**Problems and tasks:**
**1.** In the blog comments about soap operas and jury duty, which soap opera is said to be the only one that survived the hatchet?
**2.** In the blog comments about soap operas and jury duty, revise the passage between "Yes! I’m devastated" and "is the best!", inclusive, replacing "devastated" with "heartbroken".
**3.** Write what comes next in the blog comments about soap operas and jury duty, picking up after their final sentence.

**Extract provided:**
************
Your writing is really fun to read. I really do hope you come out with a book soon. And then you can sign my copy. =)
Yes, I suppose I do like mysteries. Ever since I was a kid and read all those Nancy Drew books. Thank you, too, for your kind words. I’m glad you’re enjoying my blog. I have a book in my head and one of these days I’ll get it down on paper. In the meantime, thank you for visiting my blog!
Did you hear One Life to Live just got cancelled? That was one of my favorites when I was a kid.
Yes! I’m devastated and have been walking in a fog all day. I plan to blog about it. And now I know why you’re so incredibly funny. You watched soaps! Anyone who watches has to have a sense of humor. One life to Live is the best!
My all time favorites are Days, General Hospital, One Life to Live. It’s been years since I watched them consistently because I live outside the US now and can’t get them here, but it’s always nice when I visit the US to turn them on and see nothing has changed in Salem.
Wow, you were hard core! My faves: All My Children, One Life and a long time ago, Another World. Tried to watch GH but never could get into it. Ironically for me, that’s the only one that survived the hatchet. One Life ends in January. You might want to watch it online at abc.com just to see how it wraps up all those story lines. Some of the old characters are still around–Viki, Dorian, Clint, etc. For old time’s sake might be worth it.
Hey, Paul, just to let you know that you can now read my post about the soaps. Let me know what you think!
I have never had the desire to be called for jury duty-I did one time and due to surgery-they had to put my name back in the hat ! I hope it stays in the hat ! 🙂
Well, I’ll keep my fingers crossed for you. But really, it’s an eye-opening lesson on how the system works. And the way I look at it, it’s fodder for my blog! 😉
I’ve only been called for jury duty once, and managed to get out of it as a single mother (sole support of my three children at the time)…I hope not to be called again any time soon!
************
**Information shown:**
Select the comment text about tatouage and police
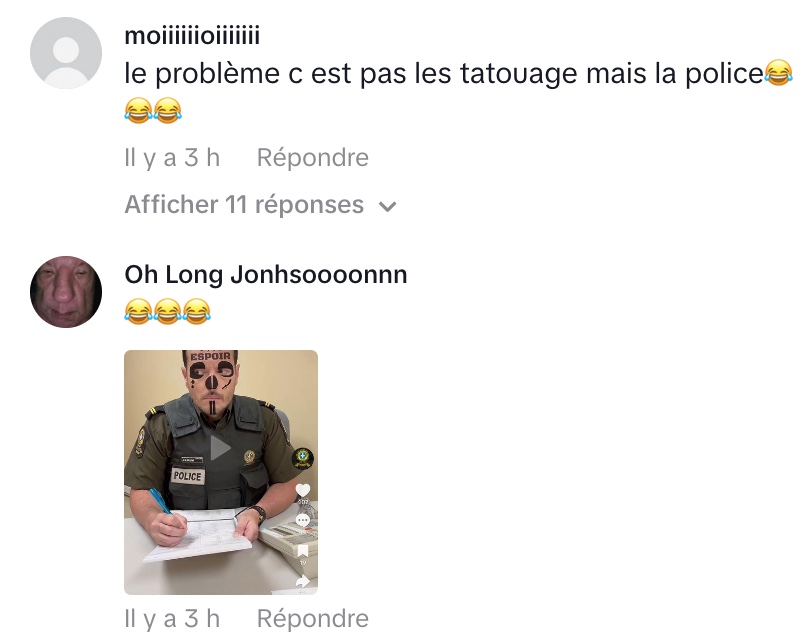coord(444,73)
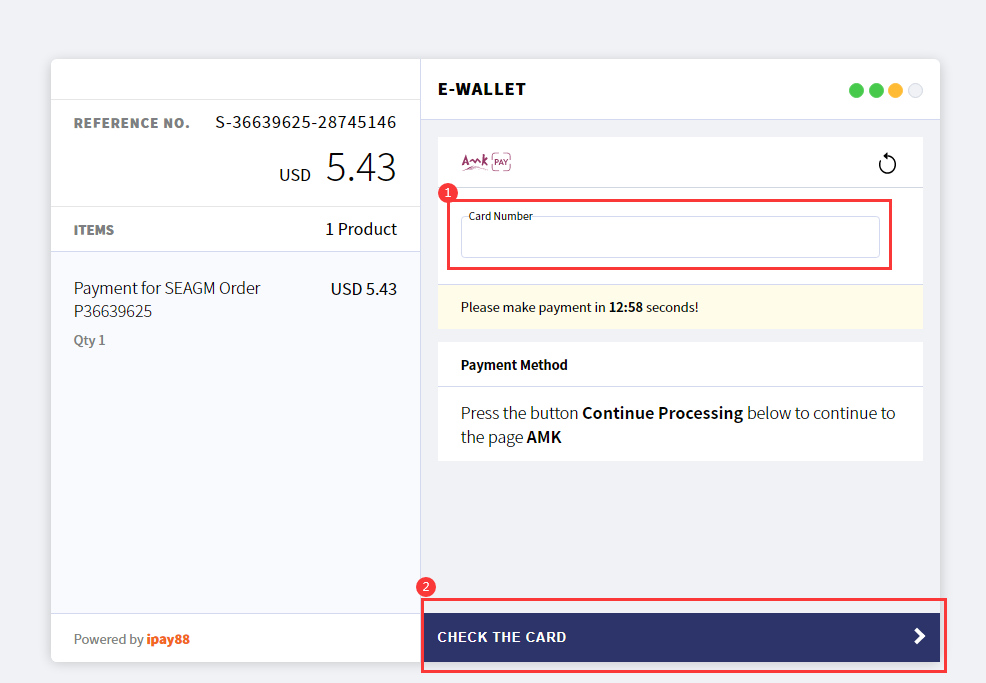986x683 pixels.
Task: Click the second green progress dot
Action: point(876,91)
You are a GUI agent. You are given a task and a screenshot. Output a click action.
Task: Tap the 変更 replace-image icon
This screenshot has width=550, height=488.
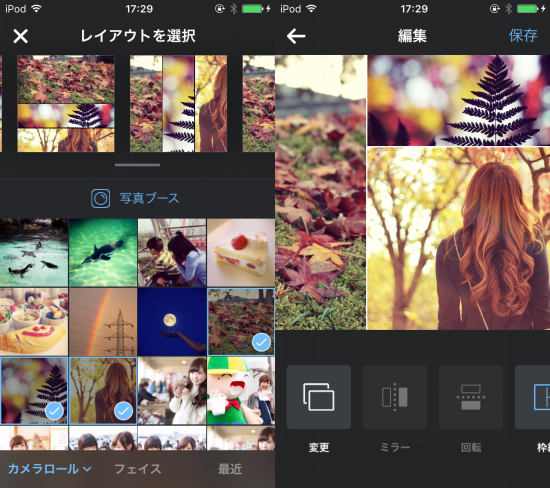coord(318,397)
************
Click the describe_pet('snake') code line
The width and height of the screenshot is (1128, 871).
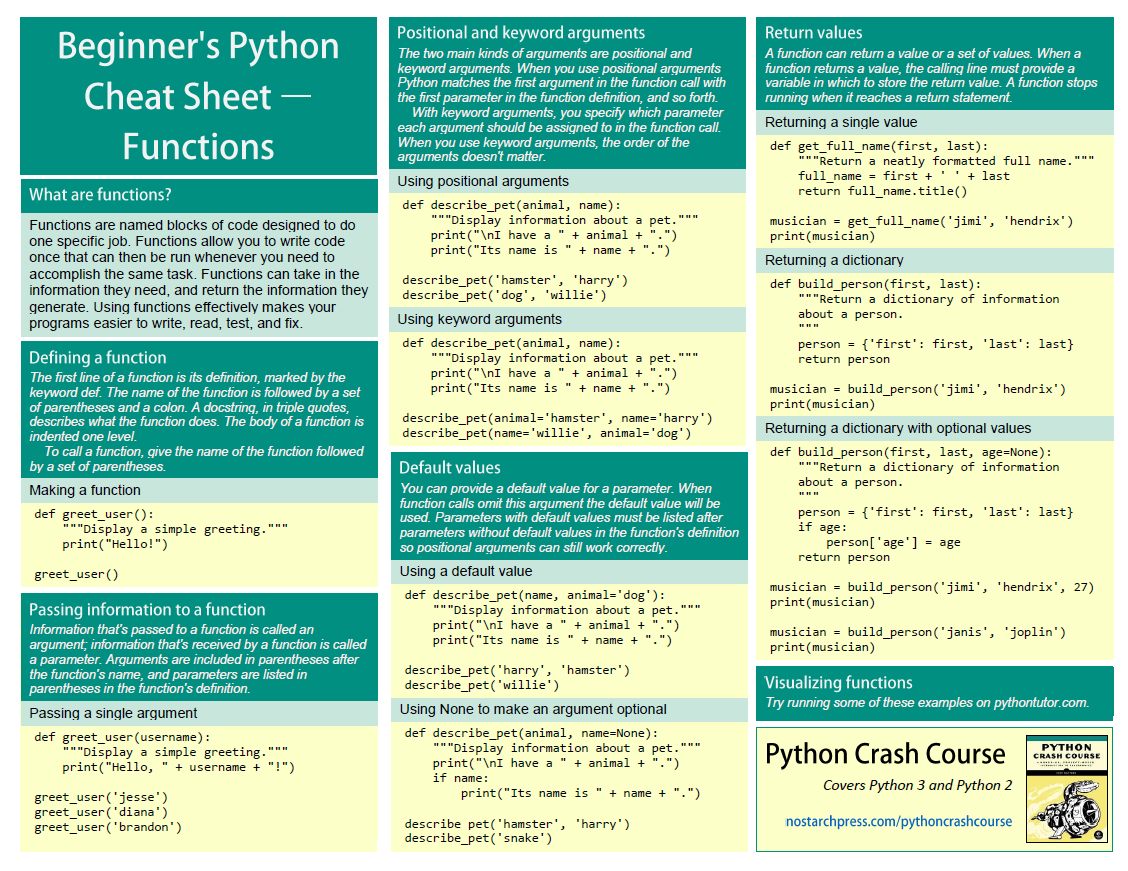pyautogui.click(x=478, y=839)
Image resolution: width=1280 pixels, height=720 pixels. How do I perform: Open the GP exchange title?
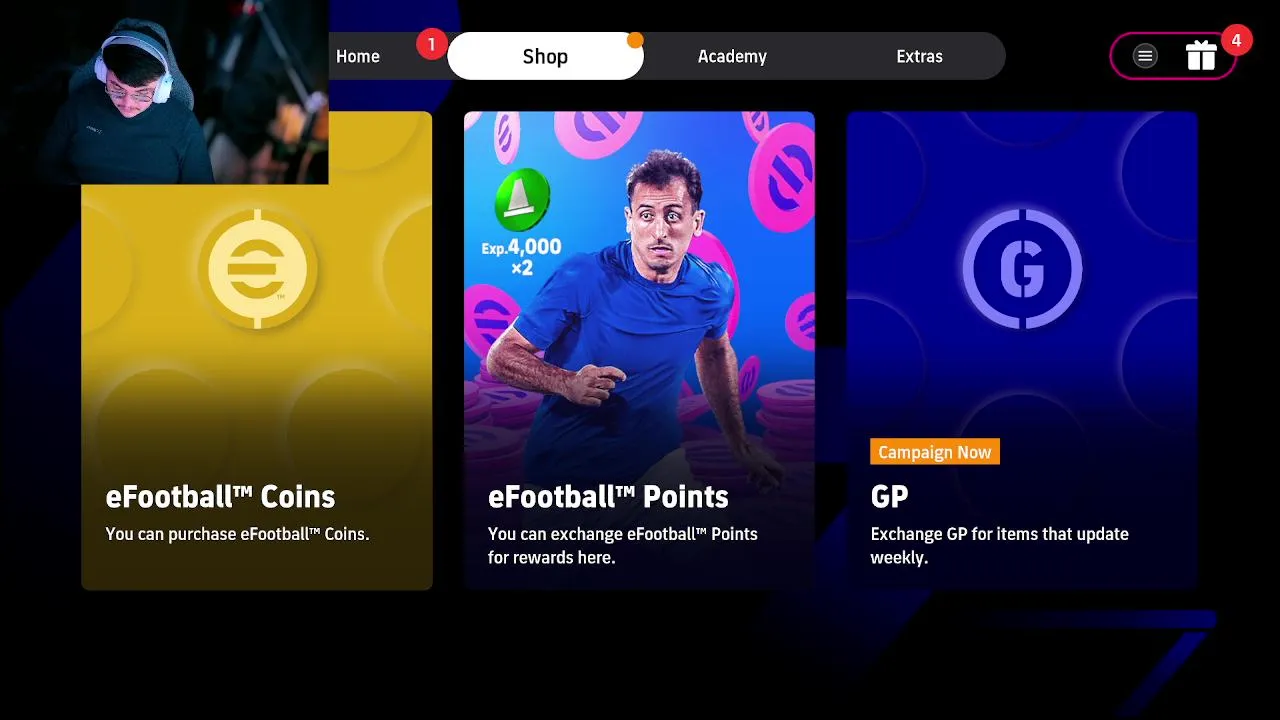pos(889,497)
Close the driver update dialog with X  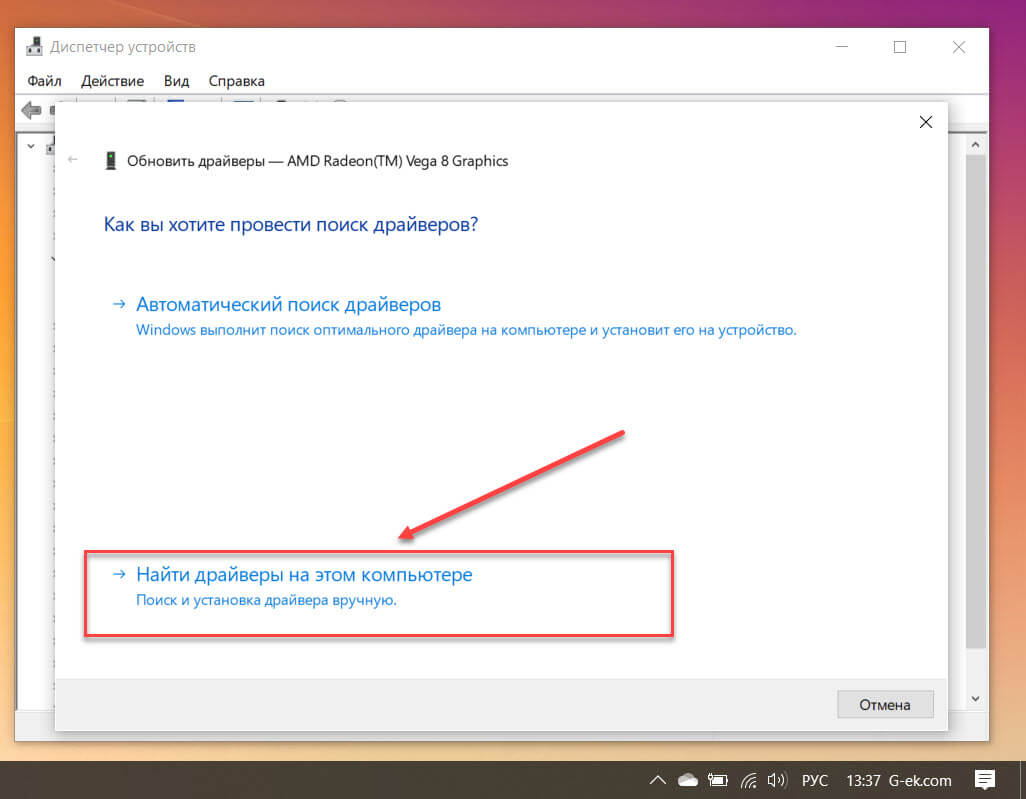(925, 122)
************
**Exercise responses:**
**1.** General Hospital (GH)

**2.**
Yes! I’m heartbroken and have been walking in a fog all day. I plan to blog about it. And now I know why you’re so incredibly funny. You watched soaps! Anyone who watches has to have a sense of humor. One life to Live is the best!

**3.**
Wendy
Yeah, I know how that goes. I actually was called for jury duty once when my kids were young, and, as a single mom, I got excused, too.
You’ve made me laugh out loud! I even read this to my home schooled, senior in high school daughter. (We’ve just read To Kill A Mockingbird, and she played juror # 3 in 12 Angry Men (& Women) in this case). Bravo! Excellent post again!
I’m so glad you and your daughter enjoyed my post. I love to hear when folks find what I write funny. How cool that your daughter got to play juror #3! 🙂
Be careful what you wish for, Monica. I always wanted to serve on a jury trial, too, a fascinating one, albeit only for a day or so I ended up on a five-week gang murder trial that left me stressed and anxious. I wish you much luck getting something in between, an interesting case without any emotional distress.
Good point! Now, I’m worried.
I will never be chosen because, I’ve been a victim of a crime, have a murdered family member and a family member who was sexually assaulted. Darn because I’ve always wanted to be on one.
I’m sorry to hear that. But I’m proud of you that you want to serve. Many get called and finagle themselves out of it. I’ll be post it so you live vicariously through me!